There seems to be this philosophy that as long as you change the details, you can keep this formula and trick the reader into thinking that you didn’t just write another boxing movie. As someone who’s read dozens of boxing scripts pretending to be MMA scripts, let me assure you that you can’t.
I want to emphasize this point because I’ve read a lot of MMA scripts with bizarre variations, all designed to trick the reader into thinking that the writer is doing something “new.” I’ve read post-apocalyptic MMA scripts.
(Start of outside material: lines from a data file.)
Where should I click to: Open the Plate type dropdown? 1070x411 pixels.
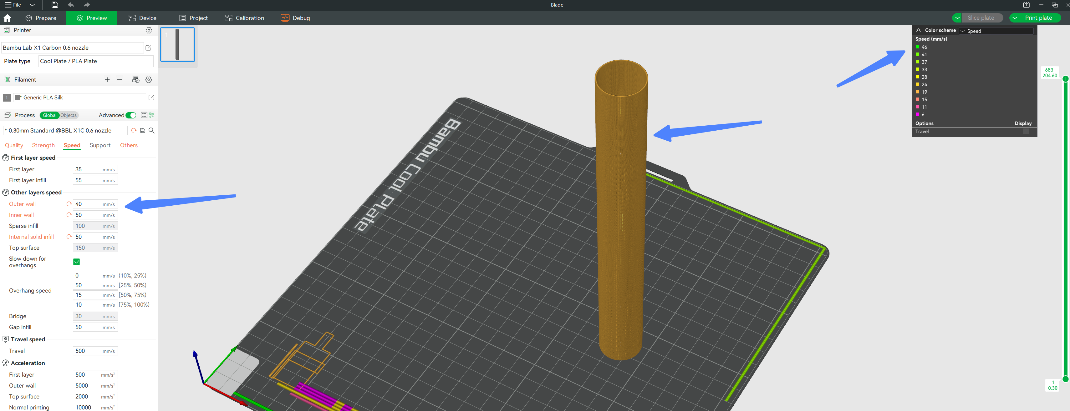pyautogui.click(x=96, y=61)
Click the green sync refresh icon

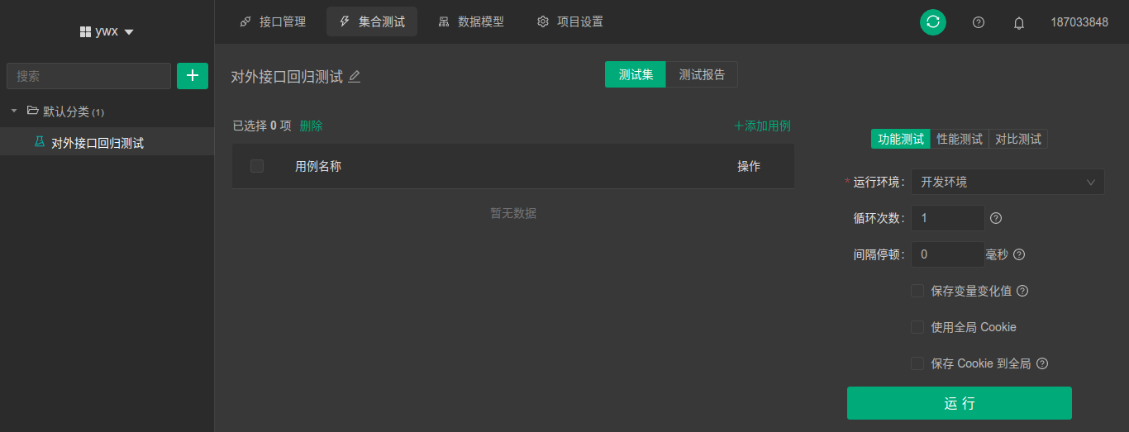[933, 22]
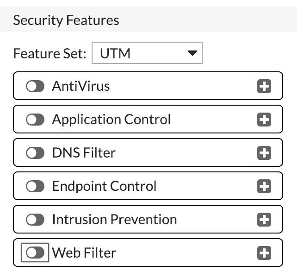Click the DNS Filter label text
The image size is (298, 278).
[x=84, y=153]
I’ve read science fiction MMA scripts. One time, I even read an MMA script set in a medieval fantasy world. Sometimes the writer calls it something other than “MMA,” but even then, the script usually goes incredibly far out of its way to make sure you know what it’s going for. Most of the time, they still fight in an octagon. Even with the ridiculousness of the details, these scripts don’t stand out because they still repeat the same basic story steps. Breaking free of the formula means more than just changing the circumstances. It doesn’t matter where or when your MMA story takes place. As long as you’re repeating the blueprint, you’re never going to stand out. Or at least not in the way you want to.